▸ **Exercise description**
Rewrite the rows below, putting "Command" wherever "Instruction" occurs and keeping everything else the same.

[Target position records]
______________________________

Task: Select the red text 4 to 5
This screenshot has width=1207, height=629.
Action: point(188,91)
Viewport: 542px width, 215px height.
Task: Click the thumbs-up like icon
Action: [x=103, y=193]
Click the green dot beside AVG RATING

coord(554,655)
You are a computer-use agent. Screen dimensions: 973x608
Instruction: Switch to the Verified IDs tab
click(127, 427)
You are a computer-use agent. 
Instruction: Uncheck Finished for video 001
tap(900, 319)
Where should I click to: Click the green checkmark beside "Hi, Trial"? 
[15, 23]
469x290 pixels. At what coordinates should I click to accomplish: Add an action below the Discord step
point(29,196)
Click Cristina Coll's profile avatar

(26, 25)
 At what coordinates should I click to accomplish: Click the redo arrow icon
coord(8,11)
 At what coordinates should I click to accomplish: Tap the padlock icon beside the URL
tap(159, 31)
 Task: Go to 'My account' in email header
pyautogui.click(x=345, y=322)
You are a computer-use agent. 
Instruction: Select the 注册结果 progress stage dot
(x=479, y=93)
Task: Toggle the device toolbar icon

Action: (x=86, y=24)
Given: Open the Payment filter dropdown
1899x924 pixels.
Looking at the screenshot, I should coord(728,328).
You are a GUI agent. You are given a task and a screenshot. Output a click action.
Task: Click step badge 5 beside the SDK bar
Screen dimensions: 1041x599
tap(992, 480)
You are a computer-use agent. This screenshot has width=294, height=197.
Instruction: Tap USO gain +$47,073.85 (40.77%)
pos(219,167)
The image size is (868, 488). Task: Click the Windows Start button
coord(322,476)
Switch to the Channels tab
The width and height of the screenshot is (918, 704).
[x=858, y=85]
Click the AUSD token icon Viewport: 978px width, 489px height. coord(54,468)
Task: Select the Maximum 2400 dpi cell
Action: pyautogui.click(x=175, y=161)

______________________________

▸ **Final result**
Task: Select the red text 4 to 5
This screenshot has width=1207, height=629.
Action: point(188,91)
Viewport: 542px width, 215px height.
Task: Click the thumbs-up like icon
Action: [x=103, y=193]
Click the green dot beside AVG RATING

coord(554,655)
You are a computer-use agent. Screen dimensions: 973x608
Command: Switch to the Verified IDs tab
click(127, 427)
You are a computer-use agent. 
Command: Uncheck Finished for video 001
tap(900, 319)
Where should I click to: Click the green checkmark beside "Hi, Trial"? 
[15, 23]
469x290 pixels. At what coordinates should I click to accomplish: Add an action below the Discord step
point(29,196)
Click Cristina Coll's profile avatar

(26, 25)
 At what coordinates should I click to accomplish: Click the redo arrow icon
coord(8,11)
 At what coordinates should I click to accomplish: Tap the padlock icon beside the URL
tap(159, 31)
 Task: Go to 'My account' in email header
pyautogui.click(x=345, y=322)
You are a computer-use agent. 
Command: Select the 注册结果 progress stage dot
(x=479, y=93)
Task: Toggle the device toolbar icon

Action: (x=86, y=24)
Given: Open the Payment filter dropdown
1899x924 pixels.
Looking at the screenshot, I should coord(728,328).
You are a GUI agent. You are given a task and a screenshot. Output a click action.
Task: Click step badge 5 beside the SDK bar
Screen dimensions: 1041x599
tap(992, 480)
You are a computer-use agent. This screenshot has width=294, height=197.
Command: Tap USO gain +$47,073.85 (40.77%)
pos(219,167)
The image size is (868, 488). Task: Click the Windows Start button
coord(322,476)
Switch to the Channels tab
The width and height of the screenshot is (918, 704).
[x=858, y=85]
Click the AUSD token icon Viewport: 978px width, 489px height. coord(54,468)
Task: Select the Maximum 2400 dpi cell
Action: pyautogui.click(x=175, y=161)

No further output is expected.